Gegeven tekst:
= = = = =

Ik trek mijn jas aan. Mijn voeten weten al waar ze naartoe moeten. Naar Mulder.
Niet zomaar een café. Mulder is een soort thuis, met bier in plaats van thee en kroketten in plaats van koektrommels. De plek waar de tijd z’n jas aan de kapstok hangt en zich er verder niet meer mee bemoeit. Waar het geroezemoes je al begroet voordat je goed en wel binnen bent. En als ik de deur open, voel ik het direct: de warmte. De geur van gebakken uien, oud hout, bier, vet en iets wat je alleen ‘Mulder’ kunt noemen. Mijn mensen zitten er al. Vandaag zijn we met acht. Soms zestien, soms vier. Dat is het mooie, het maakt niks uit. Wie komt, komt. Wie niet komt, heeft waarschijnlijk z’n knie gestoten of z’n humeur in een plas laten liggen. En niemand vraagt waarom. Niemand stelt lastige vragen. Je schuift gewoon aan, zegt hallo, krijgt een knikje of een biertje aangereikt.

Ik hang mijn jas op aan die scheve kapstok die we nooit rechtzetten. “Hij hoort zo,” zegt iemand altijd. Mijn vaste stoel, de derde van links met dat wiebelende pootje en de vlek van die keer met de satésaus, wacht op me. Alles klopt. Het biertje staat al bijna koud. M’n hand plakt een beetje aan het glas. Kleine druppels glijden traag naar beneden, alsof ook het bier begrijpt dat je soms tijd moet nemen.

= = = = =

Citeer de tekst over café Mulder helemaal, woord voor woord. De items die hierna komen, staan los van de tekst over café Mulder.

= = = = =

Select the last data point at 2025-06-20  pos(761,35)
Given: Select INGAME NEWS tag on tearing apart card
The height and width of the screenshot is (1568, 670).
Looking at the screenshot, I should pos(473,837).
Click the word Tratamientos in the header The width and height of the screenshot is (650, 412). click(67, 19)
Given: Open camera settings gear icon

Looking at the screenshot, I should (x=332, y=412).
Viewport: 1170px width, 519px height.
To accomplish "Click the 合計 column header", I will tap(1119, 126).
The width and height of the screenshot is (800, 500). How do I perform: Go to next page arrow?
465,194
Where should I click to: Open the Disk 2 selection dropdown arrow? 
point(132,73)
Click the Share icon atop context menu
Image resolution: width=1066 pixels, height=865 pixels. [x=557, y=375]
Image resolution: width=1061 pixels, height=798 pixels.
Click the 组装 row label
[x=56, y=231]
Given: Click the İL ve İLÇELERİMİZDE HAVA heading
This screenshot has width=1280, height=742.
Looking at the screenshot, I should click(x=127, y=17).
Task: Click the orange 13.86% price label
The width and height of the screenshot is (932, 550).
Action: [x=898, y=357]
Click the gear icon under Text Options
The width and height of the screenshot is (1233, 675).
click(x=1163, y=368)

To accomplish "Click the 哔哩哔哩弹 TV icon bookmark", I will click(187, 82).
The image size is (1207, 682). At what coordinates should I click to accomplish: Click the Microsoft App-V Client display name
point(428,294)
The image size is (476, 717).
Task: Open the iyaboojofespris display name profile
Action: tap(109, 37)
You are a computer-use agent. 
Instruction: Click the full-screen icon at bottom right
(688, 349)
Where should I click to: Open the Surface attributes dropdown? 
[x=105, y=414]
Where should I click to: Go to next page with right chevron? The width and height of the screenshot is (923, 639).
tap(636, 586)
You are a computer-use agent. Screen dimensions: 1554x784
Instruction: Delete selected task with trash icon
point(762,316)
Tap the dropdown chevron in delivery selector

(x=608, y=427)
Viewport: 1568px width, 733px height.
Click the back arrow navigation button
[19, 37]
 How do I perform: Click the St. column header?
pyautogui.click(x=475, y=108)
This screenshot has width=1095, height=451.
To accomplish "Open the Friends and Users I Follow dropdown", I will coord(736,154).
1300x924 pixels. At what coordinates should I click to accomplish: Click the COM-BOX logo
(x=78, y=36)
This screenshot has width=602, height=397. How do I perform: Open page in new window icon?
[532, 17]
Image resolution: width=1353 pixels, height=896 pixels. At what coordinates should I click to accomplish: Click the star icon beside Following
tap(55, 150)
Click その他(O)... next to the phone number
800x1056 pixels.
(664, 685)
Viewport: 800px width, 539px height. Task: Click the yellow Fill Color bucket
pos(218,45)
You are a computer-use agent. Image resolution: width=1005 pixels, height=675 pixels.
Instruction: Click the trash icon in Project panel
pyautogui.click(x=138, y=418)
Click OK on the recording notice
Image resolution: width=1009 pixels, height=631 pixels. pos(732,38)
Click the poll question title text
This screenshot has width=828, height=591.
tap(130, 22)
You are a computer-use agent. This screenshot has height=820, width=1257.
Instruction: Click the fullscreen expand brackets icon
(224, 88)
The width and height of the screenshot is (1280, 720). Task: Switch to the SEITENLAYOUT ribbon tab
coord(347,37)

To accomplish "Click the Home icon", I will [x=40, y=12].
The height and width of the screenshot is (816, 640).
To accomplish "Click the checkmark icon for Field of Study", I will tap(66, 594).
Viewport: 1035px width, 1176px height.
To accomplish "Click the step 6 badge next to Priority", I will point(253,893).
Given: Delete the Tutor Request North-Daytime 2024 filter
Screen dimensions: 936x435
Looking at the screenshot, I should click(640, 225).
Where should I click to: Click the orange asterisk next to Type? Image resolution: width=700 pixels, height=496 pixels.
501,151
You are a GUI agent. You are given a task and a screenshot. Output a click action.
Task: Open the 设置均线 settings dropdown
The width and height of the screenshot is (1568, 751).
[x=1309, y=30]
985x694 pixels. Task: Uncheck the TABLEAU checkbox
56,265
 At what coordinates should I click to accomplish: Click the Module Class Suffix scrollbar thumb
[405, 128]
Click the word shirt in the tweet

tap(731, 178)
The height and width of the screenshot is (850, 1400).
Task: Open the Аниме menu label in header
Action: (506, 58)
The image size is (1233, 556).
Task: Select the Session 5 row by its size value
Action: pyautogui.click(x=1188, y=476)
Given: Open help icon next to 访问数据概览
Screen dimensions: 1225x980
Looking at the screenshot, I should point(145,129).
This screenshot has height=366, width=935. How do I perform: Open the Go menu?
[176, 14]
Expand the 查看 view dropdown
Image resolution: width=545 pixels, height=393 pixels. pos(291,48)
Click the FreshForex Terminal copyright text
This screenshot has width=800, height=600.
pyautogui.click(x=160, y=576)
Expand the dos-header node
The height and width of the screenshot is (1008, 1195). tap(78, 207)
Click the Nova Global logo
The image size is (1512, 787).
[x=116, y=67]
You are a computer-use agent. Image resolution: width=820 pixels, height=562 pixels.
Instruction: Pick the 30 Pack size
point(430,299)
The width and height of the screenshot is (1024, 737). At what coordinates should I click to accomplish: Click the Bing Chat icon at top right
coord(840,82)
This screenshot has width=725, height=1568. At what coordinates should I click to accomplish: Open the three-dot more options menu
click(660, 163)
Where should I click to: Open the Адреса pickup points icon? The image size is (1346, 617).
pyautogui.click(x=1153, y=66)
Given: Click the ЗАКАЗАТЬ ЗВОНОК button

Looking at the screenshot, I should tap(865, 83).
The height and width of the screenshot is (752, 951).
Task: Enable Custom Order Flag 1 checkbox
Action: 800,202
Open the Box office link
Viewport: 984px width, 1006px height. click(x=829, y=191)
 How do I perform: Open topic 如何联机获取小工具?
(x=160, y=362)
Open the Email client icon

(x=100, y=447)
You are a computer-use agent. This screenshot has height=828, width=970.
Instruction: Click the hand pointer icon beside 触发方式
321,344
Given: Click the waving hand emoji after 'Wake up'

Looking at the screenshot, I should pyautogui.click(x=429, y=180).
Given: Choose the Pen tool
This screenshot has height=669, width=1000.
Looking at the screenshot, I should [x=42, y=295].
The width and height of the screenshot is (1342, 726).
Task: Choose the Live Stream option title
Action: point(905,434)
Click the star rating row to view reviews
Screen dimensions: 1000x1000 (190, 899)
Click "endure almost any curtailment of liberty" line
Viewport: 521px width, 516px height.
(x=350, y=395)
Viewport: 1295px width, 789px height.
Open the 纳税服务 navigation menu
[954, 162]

= = = = =

Jouw oplossing:
Ik trek mijn jas aan. Mijn voeten weten al waar ze naartoe moeten. Naar Mulder.
Niet zomaar een café. Mulder is een soort thuis, met bier in plaats van thee en kroketten in plaats van koektrommels. De plek waar de tijd z’n jas aan de kapstok hangt en zich er verder niet meer mee bemoeit. Waar het geroezemoes je al begroet voordat je goed en wel binnen bent. En als ik de deur open, voel ik het direct: de warmte. De geur van gebakken uien, oud hout, bier, vet en iets wat je alleen ‘Mulder’ kunt noemen. Mijn mensen zitten er al. Vandaag zijn we met acht. Soms zestien, soms vier. Dat is het mooie, het maakt niks uit. Wie komt, komt. Wie niet komt, heeft waarschijnlijk z’n knie gestoten of z’n humeur in een plas laten liggen. En niemand vraagt waarom. Niemand stelt lastige vragen. Je schuift gewoon aan, zegt hallo, krijgt een knikje of een biertje aangereikt.

Ik hang mijn jas op aan die scheve kapstok die we nooit rechtzetten. “Hij hoort zo,” zegt iemand altijd. Mijn vaste stoel, de derde van links met dat wiebelende pootje en de vlek van die keer met de satésaus, wacht op me. Alles klopt. Het biertje staat al bijna koud. M’n hand plakt een beetje aan het glas. Kleine druppels glijden traag naar beneden, alsof ook het bier begrijpt dat je soms tijd moet nemen.